CHALLENGE :: Copy the following items exactly as they appear.

GIVEN ENTRIES ::
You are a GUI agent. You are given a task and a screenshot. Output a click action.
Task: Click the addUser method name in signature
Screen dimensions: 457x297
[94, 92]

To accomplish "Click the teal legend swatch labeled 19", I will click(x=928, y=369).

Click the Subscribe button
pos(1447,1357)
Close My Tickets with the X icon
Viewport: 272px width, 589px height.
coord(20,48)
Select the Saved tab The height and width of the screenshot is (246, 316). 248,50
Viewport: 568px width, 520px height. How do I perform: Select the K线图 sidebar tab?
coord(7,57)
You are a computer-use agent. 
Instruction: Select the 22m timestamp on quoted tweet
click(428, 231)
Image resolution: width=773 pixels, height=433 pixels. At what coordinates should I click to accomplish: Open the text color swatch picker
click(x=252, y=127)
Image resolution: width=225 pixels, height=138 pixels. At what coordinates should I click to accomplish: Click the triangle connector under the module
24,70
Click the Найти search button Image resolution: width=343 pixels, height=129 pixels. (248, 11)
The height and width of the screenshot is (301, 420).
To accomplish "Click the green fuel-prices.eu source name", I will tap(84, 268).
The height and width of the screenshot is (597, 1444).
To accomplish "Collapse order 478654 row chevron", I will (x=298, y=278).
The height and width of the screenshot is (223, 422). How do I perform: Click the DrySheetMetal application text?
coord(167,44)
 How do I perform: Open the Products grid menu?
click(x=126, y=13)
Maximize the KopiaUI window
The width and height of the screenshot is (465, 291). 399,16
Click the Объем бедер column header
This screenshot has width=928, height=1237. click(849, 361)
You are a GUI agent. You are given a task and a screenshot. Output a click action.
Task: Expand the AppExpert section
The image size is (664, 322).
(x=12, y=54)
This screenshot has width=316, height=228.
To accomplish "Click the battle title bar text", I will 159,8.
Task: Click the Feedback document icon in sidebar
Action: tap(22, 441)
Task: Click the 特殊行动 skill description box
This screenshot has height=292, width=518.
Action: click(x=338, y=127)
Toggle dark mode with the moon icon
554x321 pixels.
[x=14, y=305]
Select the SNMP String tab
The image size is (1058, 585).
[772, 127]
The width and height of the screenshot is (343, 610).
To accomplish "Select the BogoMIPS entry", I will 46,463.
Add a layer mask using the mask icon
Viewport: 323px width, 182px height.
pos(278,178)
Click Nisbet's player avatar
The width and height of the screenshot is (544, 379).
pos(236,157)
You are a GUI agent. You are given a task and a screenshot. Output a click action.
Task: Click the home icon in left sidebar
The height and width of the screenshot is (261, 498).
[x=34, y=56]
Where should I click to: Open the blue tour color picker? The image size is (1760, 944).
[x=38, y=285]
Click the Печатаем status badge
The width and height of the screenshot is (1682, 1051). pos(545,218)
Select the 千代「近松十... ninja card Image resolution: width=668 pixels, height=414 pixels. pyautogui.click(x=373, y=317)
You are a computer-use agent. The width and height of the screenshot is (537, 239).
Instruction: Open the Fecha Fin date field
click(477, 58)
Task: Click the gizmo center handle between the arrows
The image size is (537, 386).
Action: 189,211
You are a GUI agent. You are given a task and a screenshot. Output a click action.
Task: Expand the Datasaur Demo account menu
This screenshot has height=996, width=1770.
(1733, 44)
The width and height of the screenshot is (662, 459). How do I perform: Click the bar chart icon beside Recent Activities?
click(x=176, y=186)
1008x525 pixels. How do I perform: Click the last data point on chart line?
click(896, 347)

TASK RESULT ::
You are a GUI agent. You are given a task and a screenshot. Output a click action.
Task: Click the addUser method name in signature
Screen dimensions: 457x297
[94, 92]

To accomplish "Click the teal legend swatch labeled 19", I will click(x=928, y=369).

Click the Subscribe button
pos(1447,1357)
Close My Tickets with the X icon
Viewport: 272px width, 589px height.
coord(20,48)
Select the Saved tab The height and width of the screenshot is (246, 316). 248,50
Viewport: 568px width, 520px height. How do I perform: Select the K线图 sidebar tab?
coord(7,57)
You are a computer-use agent. 
Instruction: Select the 22m timestamp on quoted tweet
click(428, 231)
Image resolution: width=773 pixels, height=433 pixels. At what coordinates should I click to accomplish: Open the text color swatch picker
click(x=252, y=127)
Image resolution: width=225 pixels, height=138 pixels. At what coordinates should I click to accomplish: Click the triangle connector under the module
24,70
Click the Найти search button Image resolution: width=343 pixels, height=129 pixels. (248, 11)
The height and width of the screenshot is (301, 420).
To accomplish "Click the green fuel-prices.eu source name", I will tap(84, 268).
The height and width of the screenshot is (597, 1444).
To accomplish "Collapse order 478654 row chevron", I will (x=298, y=278).
The height and width of the screenshot is (223, 422). How do I perform: Click the DrySheetMetal application text?
coord(167,44)
 How do I perform: Open the Products grid menu?
click(x=126, y=13)
Maximize the KopiaUI window
The width and height of the screenshot is (465, 291). 399,16
Click the Объем бедер column header
This screenshot has width=928, height=1237. click(849, 361)
You are a GUI agent. You are given a task and a screenshot. Output a click action.
Task: Expand the AppExpert section
The image size is (664, 322).
(x=12, y=54)
This screenshot has width=316, height=228.
To accomplish "Click the battle title bar text", I will 159,8.
Task: Click the Feedback document icon in sidebar
Action: tap(22, 441)
Task: Click the 特殊行动 skill description box
This screenshot has height=292, width=518.
Action: click(x=338, y=127)
Toggle dark mode with the moon icon
554x321 pixels.
[x=14, y=305]
Select the SNMP String tab
The image size is (1058, 585).
[772, 127]
The width and height of the screenshot is (343, 610).
To accomplish "Select the BogoMIPS entry", I will 46,463.
Add a layer mask using the mask icon
Viewport: 323px width, 182px height.
pos(278,178)
Click Nisbet's player avatar
The width and height of the screenshot is (544, 379).
pos(236,157)
You are a GUI agent. You are given a task and a screenshot. Output a click action.
Task: Click the home icon in left sidebar
The height and width of the screenshot is (261, 498).
[x=34, y=56]
Where should I click to: Open the blue tour color picker? The image size is (1760, 944).
[x=38, y=285]
Click the Печатаем status badge
The width and height of the screenshot is (1682, 1051). pos(545,218)
Select the 千代「近松十... ninja card Image resolution: width=668 pixels, height=414 pixels. pyautogui.click(x=373, y=317)
You are a computer-use agent. The width and height of the screenshot is (537, 239).
Instruction: Open the Fecha Fin date field
click(477, 58)
Task: Click the gizmo center handle between the arrows
The image size is (537, 386).
Action: 189,211
You are a GUI agent. You are given a task and a screenshot. Output a click action.
Task: Expand the Datasaur Demo account menu
This screenshot has height=996, width=1770.
(1733, 44)
The width and height of the screenshot is (662, 459). How do I perform: Click the bar chart icon beside Recent Activities?
click(x=176, y=186)
1008x525 pixels. How do I perform: Click the last data point on chart line?
click(896, 347)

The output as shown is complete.